Kirsty Neary

Cocoon: A Collaboration
Bjork

Maybe it’s the language barrier that’s responsible for the quirky otherworldliness of Cocoon, although in this case, there’s no loss in translation, but gain. Bjork’s breathy, half-sleeping vocals are the perfect vehicle for lines of poetry you’re not quite sure you’re hearing right, and it doesn’t matter. Inhale a beard. Stay going nowhere. Into sleephood. It makes sense precisely because it doesn’t – it’s a song sung from that heady, fuzzy place beneath the covers with a lover, that place where morning, evening, midnight words tumble over each other in search of a thread of light spilling from dawn windows, from the blue lozenges of a digital clock. It’s a song couched in the mumbling from lips pressed to skin, not so much ripe for misinterpretation as needing no context at all.
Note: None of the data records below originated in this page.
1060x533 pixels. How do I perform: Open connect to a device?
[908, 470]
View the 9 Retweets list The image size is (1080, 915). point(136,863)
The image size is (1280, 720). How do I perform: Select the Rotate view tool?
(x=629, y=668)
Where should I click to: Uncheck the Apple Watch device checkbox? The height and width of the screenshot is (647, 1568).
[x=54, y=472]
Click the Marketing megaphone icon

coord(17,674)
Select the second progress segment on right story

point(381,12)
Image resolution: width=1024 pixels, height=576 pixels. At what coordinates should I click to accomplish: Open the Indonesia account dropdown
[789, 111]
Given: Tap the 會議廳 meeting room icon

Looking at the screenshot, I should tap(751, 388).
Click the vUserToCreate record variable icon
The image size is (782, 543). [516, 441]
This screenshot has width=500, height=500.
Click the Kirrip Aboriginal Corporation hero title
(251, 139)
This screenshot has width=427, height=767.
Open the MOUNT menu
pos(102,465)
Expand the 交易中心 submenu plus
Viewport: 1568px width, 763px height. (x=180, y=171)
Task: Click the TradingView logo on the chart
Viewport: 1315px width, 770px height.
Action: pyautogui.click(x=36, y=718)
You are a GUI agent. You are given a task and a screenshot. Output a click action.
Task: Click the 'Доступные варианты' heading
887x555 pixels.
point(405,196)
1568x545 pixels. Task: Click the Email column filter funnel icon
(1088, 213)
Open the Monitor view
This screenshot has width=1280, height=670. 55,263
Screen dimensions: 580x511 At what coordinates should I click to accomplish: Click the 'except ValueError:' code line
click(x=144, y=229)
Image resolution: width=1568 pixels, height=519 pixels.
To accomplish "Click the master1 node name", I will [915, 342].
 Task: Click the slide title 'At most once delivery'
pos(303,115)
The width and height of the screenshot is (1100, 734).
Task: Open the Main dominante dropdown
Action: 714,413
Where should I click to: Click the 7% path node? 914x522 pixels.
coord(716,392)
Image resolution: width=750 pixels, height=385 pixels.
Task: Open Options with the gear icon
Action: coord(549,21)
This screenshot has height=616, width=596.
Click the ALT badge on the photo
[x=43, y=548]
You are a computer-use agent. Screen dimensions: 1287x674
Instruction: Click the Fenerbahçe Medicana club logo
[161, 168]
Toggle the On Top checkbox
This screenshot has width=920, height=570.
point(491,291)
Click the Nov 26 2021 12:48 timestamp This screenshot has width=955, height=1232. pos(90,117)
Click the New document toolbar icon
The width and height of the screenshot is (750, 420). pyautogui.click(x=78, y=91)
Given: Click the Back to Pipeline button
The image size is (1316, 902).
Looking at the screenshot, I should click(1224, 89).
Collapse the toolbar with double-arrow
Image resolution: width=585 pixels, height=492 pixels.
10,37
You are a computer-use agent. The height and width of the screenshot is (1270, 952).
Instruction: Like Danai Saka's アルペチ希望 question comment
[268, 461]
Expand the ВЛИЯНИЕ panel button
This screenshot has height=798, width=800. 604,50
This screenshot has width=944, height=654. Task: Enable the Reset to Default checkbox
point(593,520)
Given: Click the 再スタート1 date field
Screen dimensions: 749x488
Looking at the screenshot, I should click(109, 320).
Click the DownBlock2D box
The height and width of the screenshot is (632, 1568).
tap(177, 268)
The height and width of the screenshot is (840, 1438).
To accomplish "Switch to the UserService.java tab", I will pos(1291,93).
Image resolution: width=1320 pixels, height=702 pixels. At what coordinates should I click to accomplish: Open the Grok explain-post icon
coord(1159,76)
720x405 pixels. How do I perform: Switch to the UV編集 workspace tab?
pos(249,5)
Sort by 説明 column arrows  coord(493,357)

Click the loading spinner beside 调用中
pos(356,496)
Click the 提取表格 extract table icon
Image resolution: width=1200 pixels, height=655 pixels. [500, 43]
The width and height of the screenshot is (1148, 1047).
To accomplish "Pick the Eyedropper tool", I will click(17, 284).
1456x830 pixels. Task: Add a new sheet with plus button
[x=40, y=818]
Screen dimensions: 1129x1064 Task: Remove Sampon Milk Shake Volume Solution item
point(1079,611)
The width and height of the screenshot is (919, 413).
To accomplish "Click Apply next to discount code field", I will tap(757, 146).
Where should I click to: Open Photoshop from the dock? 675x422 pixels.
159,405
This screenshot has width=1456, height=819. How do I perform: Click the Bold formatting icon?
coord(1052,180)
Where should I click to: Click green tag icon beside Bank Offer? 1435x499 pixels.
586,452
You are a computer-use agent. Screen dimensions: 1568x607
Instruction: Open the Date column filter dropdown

+++++It’s a warm song, as the title implies. It’s a song you can either wrap yourself around, or wrap it around yourself, depending on whether you’ve love to give or are feeling in need of love yourself. It’s a song which invites a tortured history. Wrong bodies intimate in ways suggestive of the song – that entering not so much a rude sexual manoeuvre as a what Bjork goes on to explain: a sharing of a core. It permits a dive into that warm place whereby the impossibility of what a pair of ill-fitted people were doing just didn’t matter: just two bodies, falling into one another like the lines of the song. That’s when stay going nowhere begins to make sense – one is there and is not, in a place whereby the whole thing could yet could not be. It’s likely the man concerned was far from the ethereal boy possessed with a magical sensitivity – more so that he was playing with too many hearts, was careless, but Cocoon swaddles the wrongs, soft-presses the listener in a cloaking of pillowing softness, far out of reach of the bruises that hadn’t yet come.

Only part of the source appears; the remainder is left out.